Mr Clyne says funding costs for NAB are continuing to rise amid competition for retail deposits and ongoing pressures in wholesale money markets.
Most banks have lowered their borrowing rates by less than any cuts in the Reserve Bank of Australia's (RBA) cash rate, citing higher funding costs, and Mr Clyne says this will likely continue.
"I think there's no short-term return to the RBA cash rate and bank interest rate movements being aligned," he told ABC television's Inside Business program on Sunday.
Mr Clyne said the period between the mid 1990s to the mid 2000s was the only one where bank rates actually moved in line with RBA.
"If you go back prior to that, and then obviously the period since 2007, this is actually more normal," he said.
"Funding costs are driven by a variety of factors - what you pay for deposits, what you pay for long term and short term borrowings."

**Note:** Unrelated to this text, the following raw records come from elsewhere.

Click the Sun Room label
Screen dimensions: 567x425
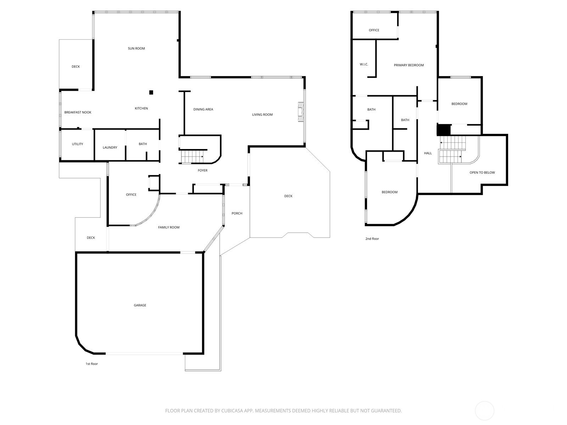(136, 48)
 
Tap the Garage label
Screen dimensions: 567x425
(140, 305)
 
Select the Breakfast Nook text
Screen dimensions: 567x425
(78, 112)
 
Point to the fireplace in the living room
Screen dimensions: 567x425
(301, 112)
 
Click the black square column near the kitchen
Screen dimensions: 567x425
(151, 92)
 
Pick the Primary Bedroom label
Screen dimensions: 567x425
(409, 65)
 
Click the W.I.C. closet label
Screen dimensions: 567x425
(364, 64)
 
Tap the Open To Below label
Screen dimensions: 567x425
(482, 172)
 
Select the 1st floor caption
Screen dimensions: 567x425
(92, 364)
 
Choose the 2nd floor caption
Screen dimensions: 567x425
(372, 239)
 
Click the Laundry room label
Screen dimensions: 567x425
(110, 148)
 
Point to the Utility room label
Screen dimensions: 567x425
(78, 144)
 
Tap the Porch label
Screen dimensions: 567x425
(237, 214)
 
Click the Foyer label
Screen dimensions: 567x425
(202, 171)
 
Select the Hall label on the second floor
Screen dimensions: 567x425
(428, 153)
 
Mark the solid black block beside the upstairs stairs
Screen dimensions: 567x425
(444, 130)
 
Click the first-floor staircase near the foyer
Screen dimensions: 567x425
(192, 157)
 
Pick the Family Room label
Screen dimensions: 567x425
(169, 227)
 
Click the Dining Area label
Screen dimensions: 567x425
(203, 109)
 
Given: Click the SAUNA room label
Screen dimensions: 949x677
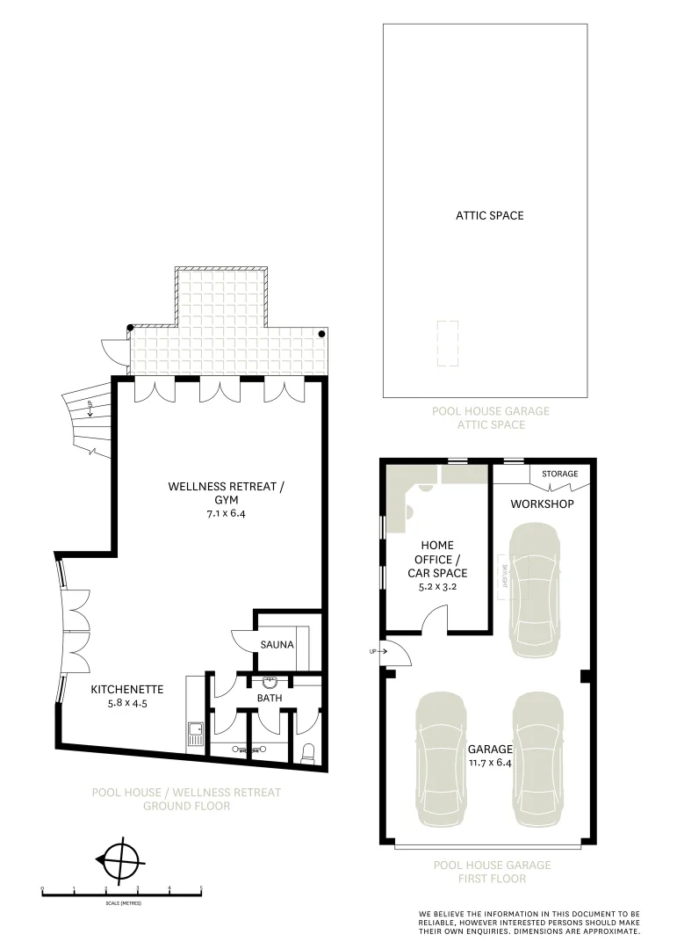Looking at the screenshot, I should click(x=277, y=644).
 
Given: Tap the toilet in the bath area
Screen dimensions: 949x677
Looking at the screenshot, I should click(x=307, y=751).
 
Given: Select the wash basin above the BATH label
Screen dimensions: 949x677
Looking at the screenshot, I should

Mr Clyne says the battle for retail deposits has put the most pressure on funding costs in recent times, while wholesale funding has been "a little more benign".
"That's not to say it may not spike up again if you have instability in Europe or elsewhere, but funding costs are still continuing to rise," he said.
"That will obviously impact us to a degree to which we are able to reprice."
On October 31, NAB reported net profit for the year to September 30, 2012 fell 22 per cent to $4.08 billion, compared with the previous corresponding period, with results dragged down by difficulties at its UK-based operations.
Mr Clyne said turning around the performance of NAB's UK businesses would depend on the state of Britain's economy.
"A patient approach, although it's difficult, is actually in the long term interests of the shareholders," he said.